• _Work to complete_
Set down all the entries again, word for word.

• _Data for analysis_

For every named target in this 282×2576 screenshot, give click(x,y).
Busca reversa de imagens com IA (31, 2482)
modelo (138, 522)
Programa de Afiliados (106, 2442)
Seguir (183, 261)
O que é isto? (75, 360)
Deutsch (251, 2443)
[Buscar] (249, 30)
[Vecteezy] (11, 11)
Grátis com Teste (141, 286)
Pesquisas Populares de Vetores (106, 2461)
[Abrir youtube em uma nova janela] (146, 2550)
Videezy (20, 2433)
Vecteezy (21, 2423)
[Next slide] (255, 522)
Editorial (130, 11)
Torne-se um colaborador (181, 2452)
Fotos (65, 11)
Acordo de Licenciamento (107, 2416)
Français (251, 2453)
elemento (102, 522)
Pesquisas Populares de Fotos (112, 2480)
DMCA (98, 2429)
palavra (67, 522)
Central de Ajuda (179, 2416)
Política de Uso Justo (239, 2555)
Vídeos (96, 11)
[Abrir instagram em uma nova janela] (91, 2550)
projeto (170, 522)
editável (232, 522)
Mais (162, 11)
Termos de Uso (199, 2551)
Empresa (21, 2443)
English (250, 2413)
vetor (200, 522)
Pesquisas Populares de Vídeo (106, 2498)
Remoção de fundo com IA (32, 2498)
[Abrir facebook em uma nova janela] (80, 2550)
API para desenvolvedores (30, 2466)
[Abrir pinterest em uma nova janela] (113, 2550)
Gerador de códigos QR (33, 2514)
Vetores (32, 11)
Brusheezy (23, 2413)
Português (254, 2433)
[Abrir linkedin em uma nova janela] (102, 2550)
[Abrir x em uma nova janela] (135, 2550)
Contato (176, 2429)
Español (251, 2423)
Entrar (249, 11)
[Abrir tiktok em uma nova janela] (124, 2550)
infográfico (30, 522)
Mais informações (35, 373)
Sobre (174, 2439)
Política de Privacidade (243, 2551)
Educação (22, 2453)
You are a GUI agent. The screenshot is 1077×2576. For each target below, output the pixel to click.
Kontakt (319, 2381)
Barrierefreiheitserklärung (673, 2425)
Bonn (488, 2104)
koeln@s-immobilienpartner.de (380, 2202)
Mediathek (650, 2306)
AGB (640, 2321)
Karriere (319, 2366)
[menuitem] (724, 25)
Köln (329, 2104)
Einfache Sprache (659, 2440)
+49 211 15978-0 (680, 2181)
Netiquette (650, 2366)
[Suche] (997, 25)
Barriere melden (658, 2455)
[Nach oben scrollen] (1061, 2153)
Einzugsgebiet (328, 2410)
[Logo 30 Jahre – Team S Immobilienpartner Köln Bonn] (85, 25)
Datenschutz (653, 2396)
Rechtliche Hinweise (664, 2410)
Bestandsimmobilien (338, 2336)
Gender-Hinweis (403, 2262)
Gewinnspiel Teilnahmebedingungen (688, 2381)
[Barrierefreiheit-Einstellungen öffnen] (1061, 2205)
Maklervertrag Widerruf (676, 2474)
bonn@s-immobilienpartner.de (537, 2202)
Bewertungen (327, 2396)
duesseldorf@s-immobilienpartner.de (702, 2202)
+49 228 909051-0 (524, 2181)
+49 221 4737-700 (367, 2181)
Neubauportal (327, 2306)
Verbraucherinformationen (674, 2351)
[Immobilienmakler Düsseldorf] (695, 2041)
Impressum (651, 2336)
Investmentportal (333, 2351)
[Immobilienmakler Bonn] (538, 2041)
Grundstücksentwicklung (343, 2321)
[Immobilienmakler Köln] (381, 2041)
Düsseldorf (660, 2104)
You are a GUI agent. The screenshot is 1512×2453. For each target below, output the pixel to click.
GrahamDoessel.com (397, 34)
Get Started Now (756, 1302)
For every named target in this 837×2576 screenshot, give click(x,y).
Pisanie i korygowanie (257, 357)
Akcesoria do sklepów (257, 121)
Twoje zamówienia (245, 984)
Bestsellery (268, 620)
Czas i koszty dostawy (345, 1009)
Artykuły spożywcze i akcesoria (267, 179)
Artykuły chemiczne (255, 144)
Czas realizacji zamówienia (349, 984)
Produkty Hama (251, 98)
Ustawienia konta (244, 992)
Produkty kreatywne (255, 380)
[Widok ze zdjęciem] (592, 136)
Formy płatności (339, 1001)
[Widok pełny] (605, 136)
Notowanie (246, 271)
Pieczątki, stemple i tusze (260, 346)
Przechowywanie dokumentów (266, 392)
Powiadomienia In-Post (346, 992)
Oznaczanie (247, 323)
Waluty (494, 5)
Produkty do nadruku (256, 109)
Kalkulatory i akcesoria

• _Task response_
For every named target in this 282×2576 screenshot, give click(x,y).
Busca reversa de imagens com IA (31, 2482)
modelo (138, 522)
Programa de Afiliados (106, 2442)
Seguir (183, 261)
O que é isto? (75, 360)
Deutsch (251, 2443)
[Buscar] (249, 30)
[Vecteezy] (11, 11)
Grátis com Teste (141, 286)
Pesquisas Populares de Vetores (106, 2461)
[Abrir youtube em uma nova janela] (146, 2550)
Videezy (20, 2433)
Vecteezy (21, 2423)
[Next slide] (255, 522)
Editorial (130, 11)
Torne-se um colaborador (181, 2452)
Fotos (65, 11)
Acordo de Licenciamento (107, 2416)
Français (251, 2453)
elemento (102, 522)
Pesquisas Populares de Fotos (112, 2480)
DMCA (98, 2429)
palavra (67, 522)
Central de Ajuda (179, 2416)
Política de Uso Justo (239, 2555)
Vídeos (96, 11)
[Abrir instagram em uma nova janela] (91, 2550)
projeto (170, 522)
editável (232, 522)
Mais (162, 11)
Termos de Uso (199, 2551)
Empresa (21, 2443)
English (250, 2413)
vetor (200, 522)
Pesquisas Populares de Vídeo (106, 2498)
Remoção de fundo com IA (32, 2498)
[Abrir facebook em uma nova janela] (80, 2550)
API para desenvolvedores (30, 2466)
[Abrir pinterest em uma nova janela] (113, 2550)
Gerador de códigos QR (33, 2514)
Vetores (32, 11)
Brusheezy (23, 2413)
Português (254, 2433)
[Abrir linkedin em uma nova janela] (102, 2550)
[Abrir x em uma nova janela] (135, 2550)
Contato (176, 2429)
Español (251, 2423)
Entrar (249, 11)
[Abrir tiktok em uma nova janela] (124, 2550)
infográfico (30, 522)
Mais informações (35, 373)
Sobre (174, 2439)
Política de Privacidade (243, 2551)
Educação (22, 2453)
You are a GUI agent. The screenshot is 1077×2576. For each target below, output the pixel to click.
Kontakt (319, 2381)
Barrierefreiheitserklärung (673, 2425)
Bonn (488, 2104)
koeln@s-immobilienpartner.de (380, 2202)
Mediathek (650, 2306)
AGB (640, 2321)
Karriere (319, 2366)
[menuitem] (724, 25)
Köln (329, 2104)
Einfache Sprache (659, 2440)
+49 211 15978-0 (680, 2181)
Netiquette (650, 2366)
[Suche] (997, 25)
Barriere melden (658, 2455)
[Nach oben scrollen] (1061, 2153)
Einzugsgebiet (328, 2410)
[Logo 30 Jahre – Team S Immobilienpartner Köln Bonn] (85, 25)
Datenschutz (653, 2396)
Rechtliche Hinweise (664, 2410)
Bestandsimmobilien (338, 2336)
Gender-Hinweis (403, 2262)
Gewinnspiel Teilnahmebedingungen (688, 2381)
[Barrierefreiheit-Einstellungen öffnen] (1061, 2205)
Maklervertrag Widerruf (676, 2474)
bonn@s-immobilienpartner.de (537, 2202)
Bewertungen (327, 2396)
duesseldorf@s-immobilienpartner.de (702, 2202)
+49 228 909051-0 (524, 2181)
+49 221 4737-700 (367, 2181)
Neubauportal (327, 2306)
Verbraucherinformationen (674, 2351)
[Immobilienmakler Düsseldorf] (695, 2041)
Impressum (651, 2336)
Investmentportal (333, 2351)
[Immobilienmakler Bonn] (538, 2041)
Grundstücksentwicklung (343, 2321)
[Immobilienmakler Köln] (381, 2041)
Düsseldorf (660, 2104)
You are a GUI agent. The screenshot is 1512×2453. For each target below, output the pixel to click.
GrahamDoessel.com (397, 34)
Get Started Now (756, 1302)
For every named target in this 837×2576 screenshot, give click(x,y).
Pisanie i korygowanie (257, 357)
Akcesoria do sklepów (257, 121)
Twoje zamówienia (245, 984)
Bestsellery (268, 620)
Czas i koszty dostawy (345, 1009)
Artykuły spożywcze i akcesoria (267, 179)
Artykuły chemiczne (255, 144)
Czas realizacji zamówienia (349, 984)
Produkty Hama (251, 98)
Ustawienia konta (244, 992)
Produkty kreatywne (255, 380)
[Widok ze zdjęciem] (592, 136)
Formy płatności (339, 1001)
[Widok pełny] (605, 136)
Notowanie (246, 271)
Pieczątki, stemple i tusze (260, 346)
Przechowywanie dokumentów (266, 392)
Powiadomienia In-Post (346, 992)
Oznaczanie (247, 323)
Waluty (494, 5)
Produkty do nadruku (256, 109)
Kalkulatory i akcesoria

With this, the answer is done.